Children exhale significantly fewer potentially infectious particles than adults— at least this is true for the small respiratory droplets that are predominantly produced in the lungs. This is a key finding of a study conducted by the Max Planck Institutes for Dynamics and Self-Organization (MPI-DS) and for Chemistry in collaboration with the University Gottingen Medical Center (UMG).
The researchers investigated the concentrations of aerosol particles and droplets emitted when breathing, speaking, singing, and shouting, using measurements on 132 people of all ages. The findings help to understand how the spread of diseases such as Covid-19 can be contained.

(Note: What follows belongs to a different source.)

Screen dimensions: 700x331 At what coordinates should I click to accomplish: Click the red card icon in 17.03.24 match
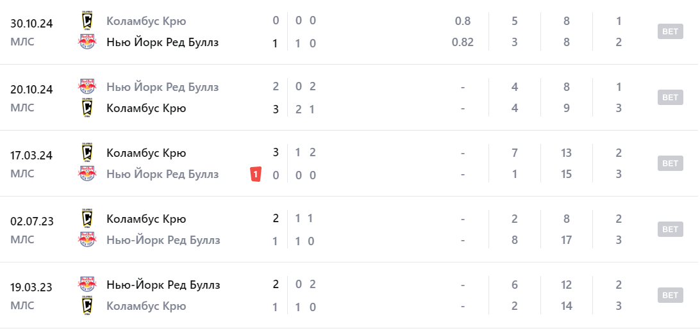pyautogui.click(x=255, y=174)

Infectious diseases are often transmitted through particles exhaled from infected persons. The size of such aerosol particles varies greatly, depending on their origin in the respiratory tract. In the lung, mostly small particles with less than five microns— that is, five-thousandths of a millimetre—are produced, also known as PM5. In contrast, bigger particles are produced in the upper respiratory tract.

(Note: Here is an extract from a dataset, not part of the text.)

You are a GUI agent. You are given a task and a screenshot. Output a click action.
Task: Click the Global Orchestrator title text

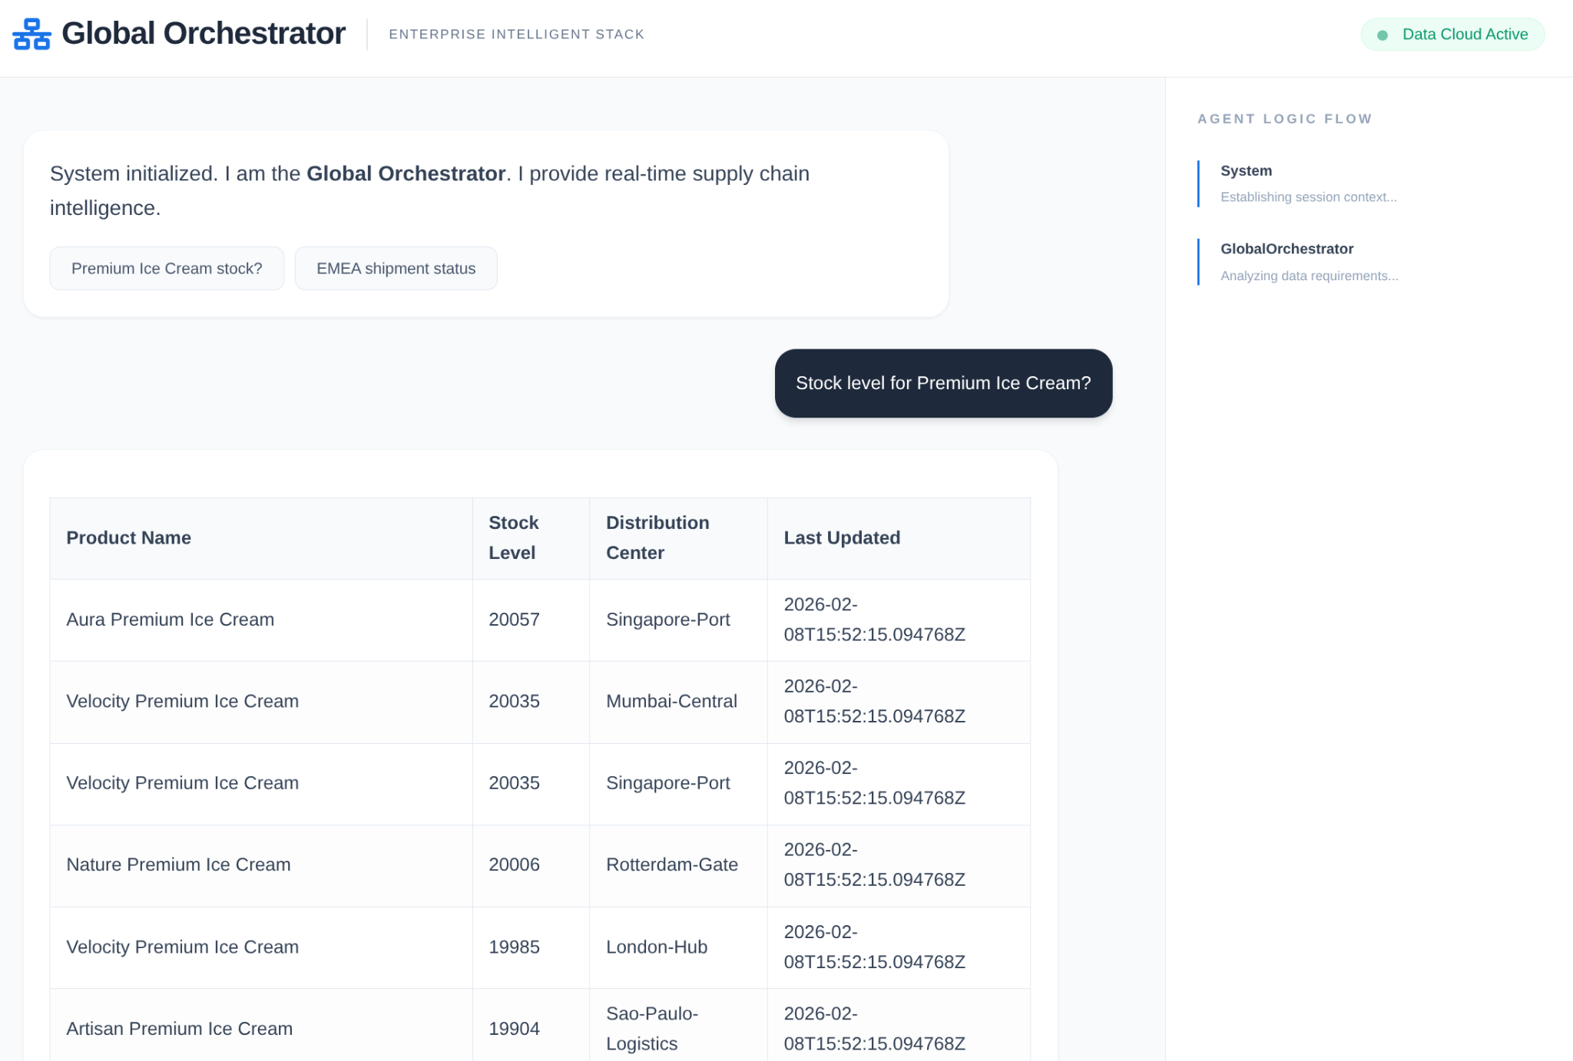point(204,34)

As the measurements showed, children exhale far less smaller particles than adults. "We found that the concentration of small particles below five microns increases with age and is particularly low in children. As a result, adults are much more likely to trigger spreading if the infection is only in the lower respiratory tract," says Mohsen Bagheri, research group leader and lead author of the study at the MPI-DS.
Notably, larger particles that originate in the throat are spread by children and adults to the same extent, according to the study. The researchers did not find a correlation between the concentration of exhaled particles and the person's sex, weight, fitness, or smoking habits.
In this comprehensive study, the researchers recorded data from 132 healthy volunteers. The study also included children and adolescents between 5 and 18 years about which very little data were available. They used various instruments installed in a clean room to measure the full range of particle sizes exhaled: from a tenth of a micrometre to a quarter of a millimetre. The participants performed different vocalisation activities, such as singing, speaking, and shouting, for 20 minutes. “Vocalisation and age are shown to be independent risk factors for particle production,” reports Prof. Simone Scheithauer from the Department of Infection Control and Infectious Diseases at the UMG.
Although human drops and aerosols contain mostly small particles, larger particles constitute the major part of the total volume that can contain pathogens. "If the pathogen mainly resides in the upper respiratory tract, the large particles are by far the main transmitter of the disease," explains Eberhard Bodenschatz, director at the MPI-DS.
"It is thus important to consider the localization of the infectious particle in the respiratory tract to decide on appropriate protection," he continues. "For example, the current Omicron variant of the coronavirus seems to be localised more to the upper respiratory tract, and this is why even simple filtering face masks are a great protection."